Bumping up!!! Come on everyone!!


----------



## GeorgiaOnMyMind (May 4, 2010)

I am in Savannah, but with plans on Saturday & Sunday. When does she need to be in Virginia?


----------



## SunGold (Feb 27, 2007)

GeorgiaOnMyMind said:


> I am in Savannah, but with plans on Saturday & Sunday. When does she need to be in Virginia?


She needs to be there by next Thursday, that's when the house will be emptied.


----------



## FinnTastic (Apr 20, 2009)

Here is the sticky with the list of volunteers willing to transport.
http://www.goldenretrieverforum.com...cases/81886-transport-volunteers-listing.html

You will have to look at the last page or so to see the more current list.


----------



## Augustus McCrae's Mom (Aug 14, 2007)

I replied in another thread, but I may be able to find a couple of people to help get her through SC.


----------



## mylissyk (Feb 25, 2007)

Also check on the Yahoo transport groups, and the Petfinder classified transport forum.


----------



## The Trio (Apr 24, 2010)

I am going to keep bumping.


----------



## AlanK (Jun 28, 2008)

Bumping Up


----------



## FinnTastic (Apr 20, 2009)

bumping Up


----------



## GoldenMum (Mar 15, 2010)

I can help out through NC


----------



## FinnTastic (Apr 20, 2009)

bumping up


----------



## SunGold (Feb 27, 2007)

Thank you all!
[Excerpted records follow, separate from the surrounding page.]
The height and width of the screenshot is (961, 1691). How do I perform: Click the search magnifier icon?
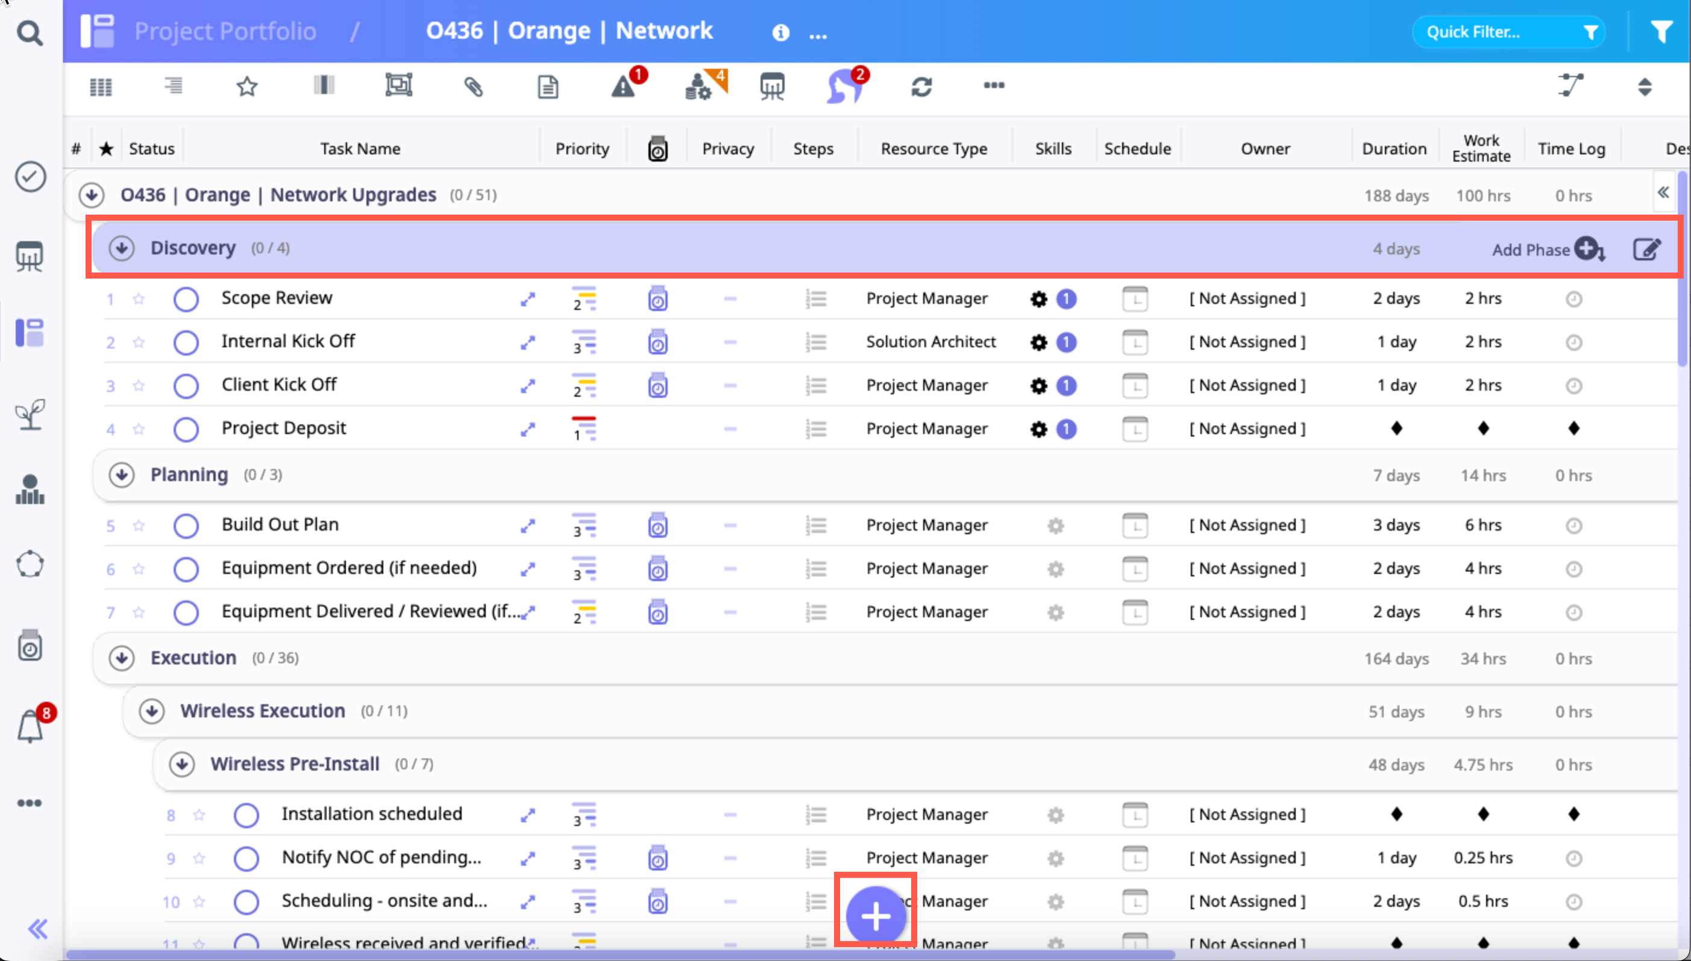click(30, 32)
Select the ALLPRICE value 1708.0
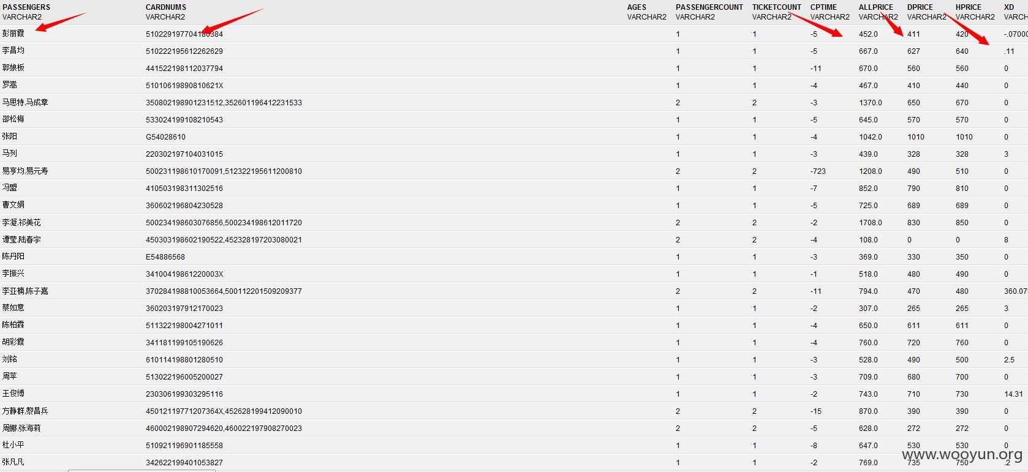 (871, 223)
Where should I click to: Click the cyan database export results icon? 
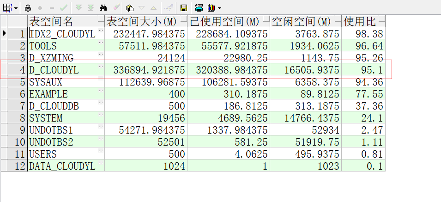click(x=199, y=8)
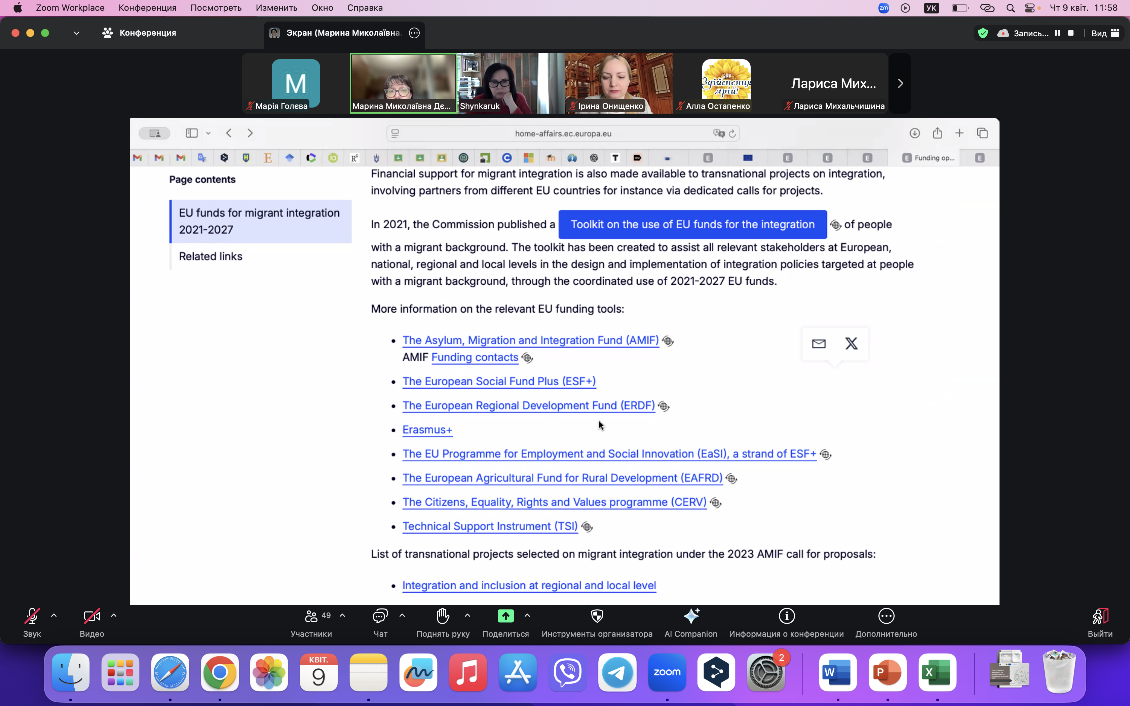Open the Erasmus+ link
The height and width of the screenshot is (706, 1130).
(427, 430)
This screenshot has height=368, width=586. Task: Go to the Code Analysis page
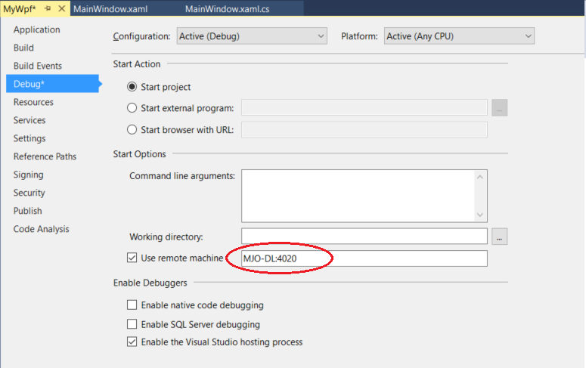pyautogui.click(x=41, y=229)
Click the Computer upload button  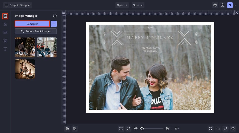(x=32, y=24)
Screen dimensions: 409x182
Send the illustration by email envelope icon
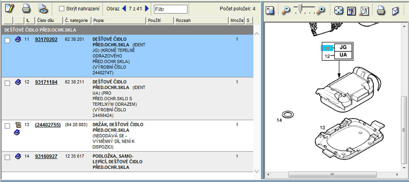[x=395, y=11]
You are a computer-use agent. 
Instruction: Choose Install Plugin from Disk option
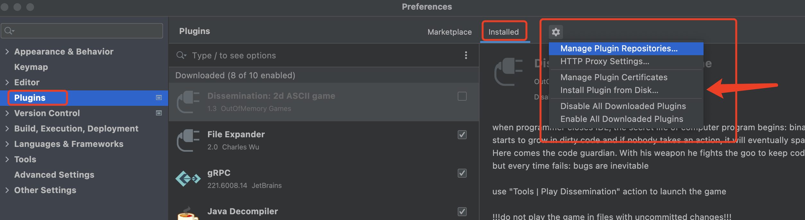pyautogui.click(x=609, y=90)
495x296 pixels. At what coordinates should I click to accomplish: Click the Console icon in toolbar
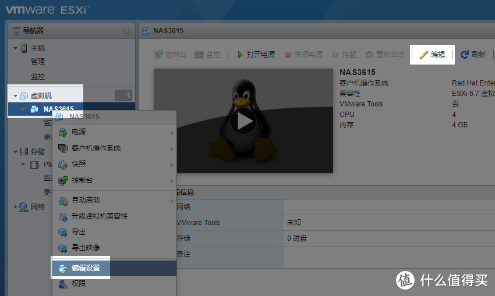coord(158,55)
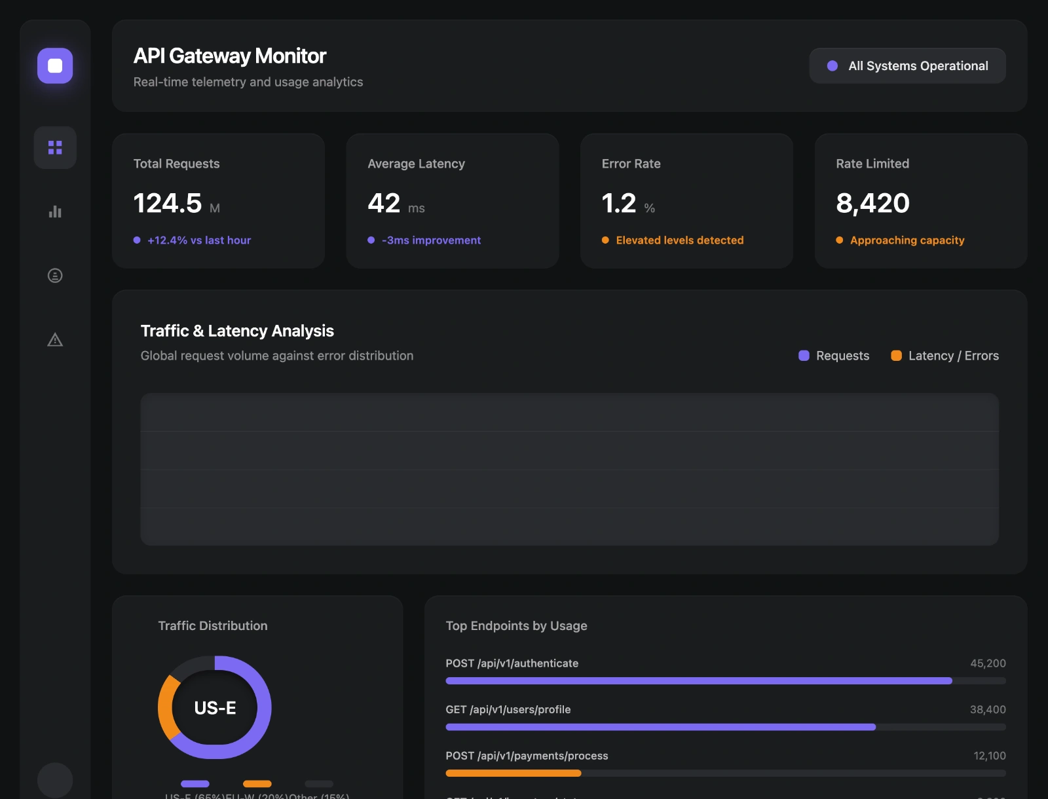Click the All Systems Operational status button
1048x799 pixels.
[907, 65]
I am still trying to get this together - hopefully it will all work out!


----------



## kateann1201 (Jan 9, 2011)

What about airline flights? Is that a possibility?


----------



## SunGold (Feb 27, 2007)

kateann1201 said:


> What about airline flights? Is that a possibility?
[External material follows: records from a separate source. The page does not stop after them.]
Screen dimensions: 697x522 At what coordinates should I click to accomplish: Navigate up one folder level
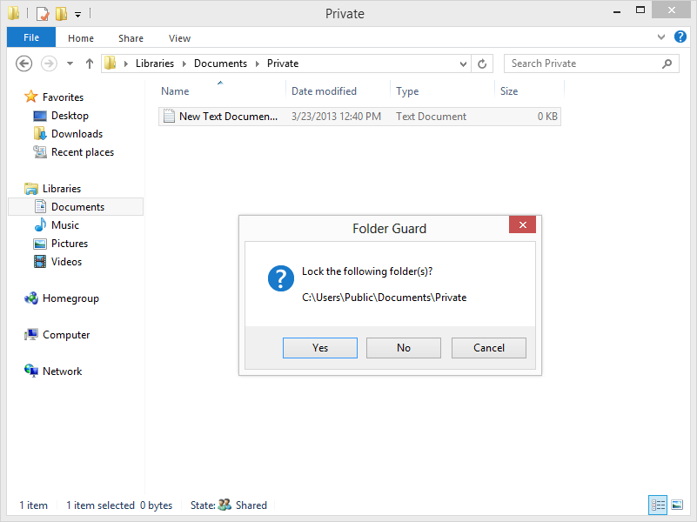(89, 64)
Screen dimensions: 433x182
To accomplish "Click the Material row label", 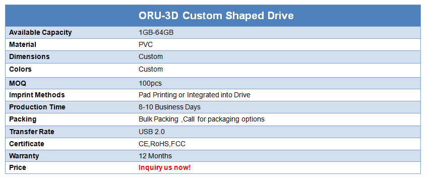I will coord(23,44).
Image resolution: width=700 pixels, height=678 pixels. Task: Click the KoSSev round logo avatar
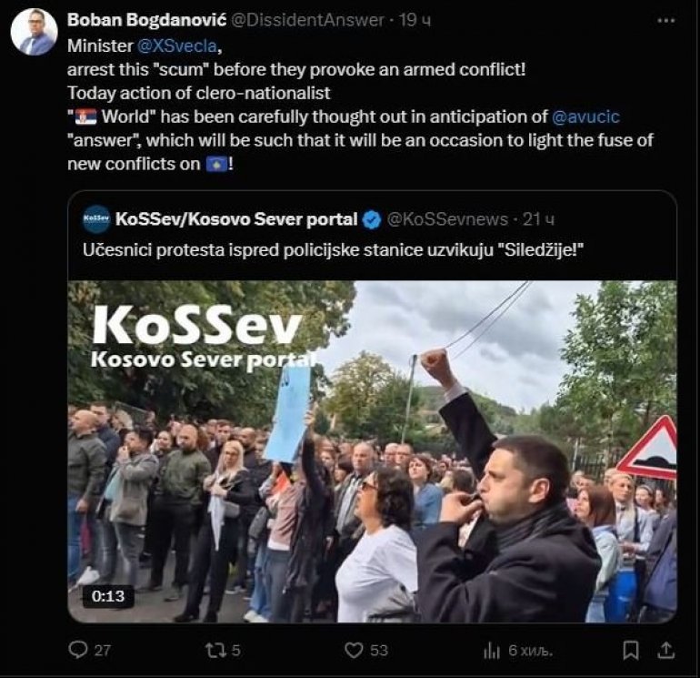[x=96, y=219]
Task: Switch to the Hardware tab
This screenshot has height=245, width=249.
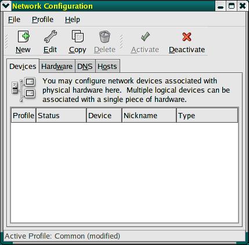Action: coord(57,66)
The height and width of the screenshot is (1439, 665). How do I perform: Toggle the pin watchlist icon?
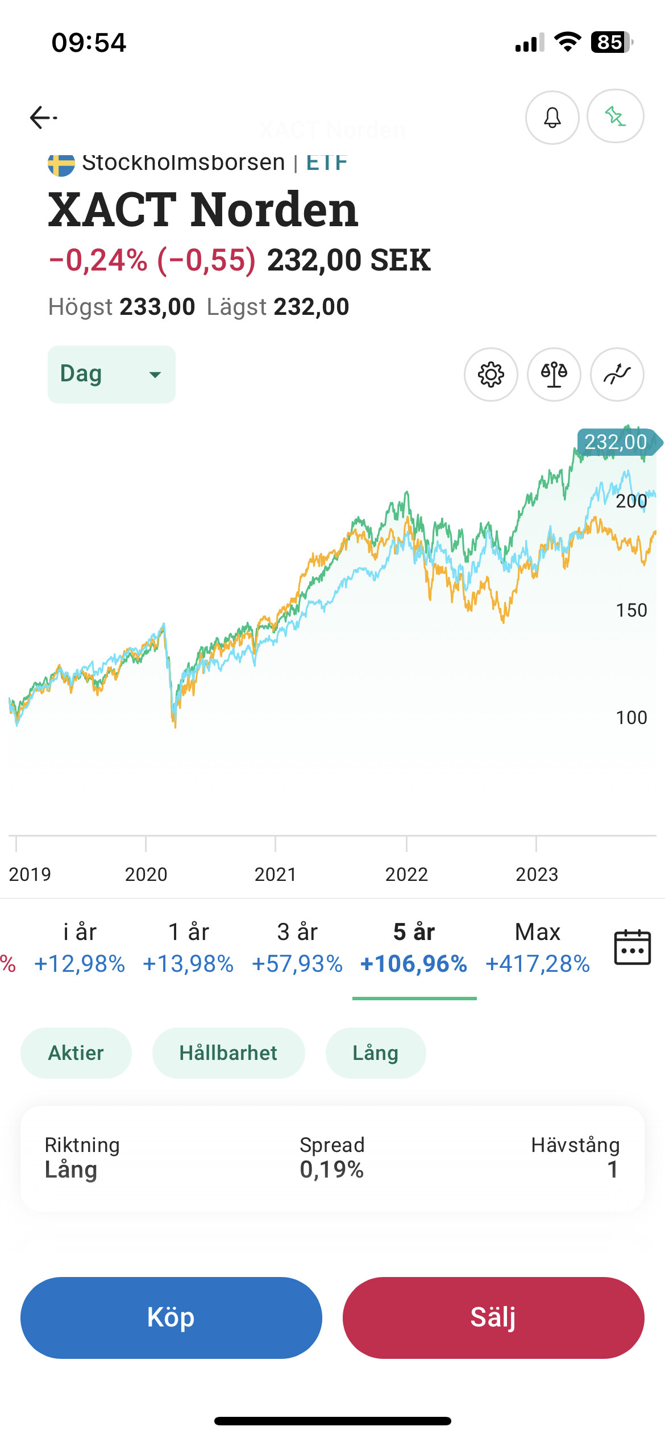click(615, 117)
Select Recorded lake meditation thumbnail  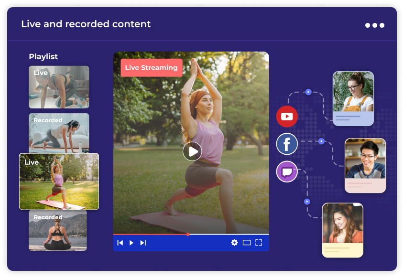click(58, 230)
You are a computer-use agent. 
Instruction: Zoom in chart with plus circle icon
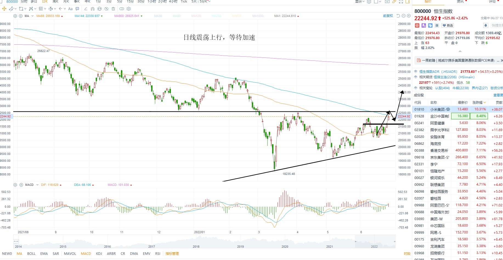point(409,16)
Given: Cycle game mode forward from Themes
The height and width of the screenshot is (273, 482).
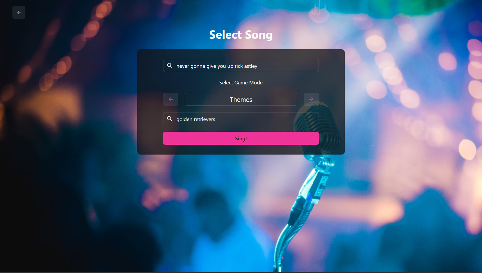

Flying in cargo is not an option. She is VERY shy and would not do well at all. I looked into PetAirlines, but they are not offering a flight until the 15th.


----------



## SunGold (Feb 27, 2007)

kateann1201 said:


> What about airline flights? Is that a possibility?


As a last resort maybe I can find someone able to board her until the flight...


----------



## FinnTastic (Apr 20, 2009)

SunGold said:


> Flying in cargo is not an option. She is VERY shy and would not do well at all. I looked into PetAirlines, but they are not offering a flight until the 15th.


Plus, you don't want some tragedy like the German Sheperd a few months ago that died when he got out of his crate and was hit. I always think flying the dog would have to be a last and desperate choice. Also, bumping Up


----------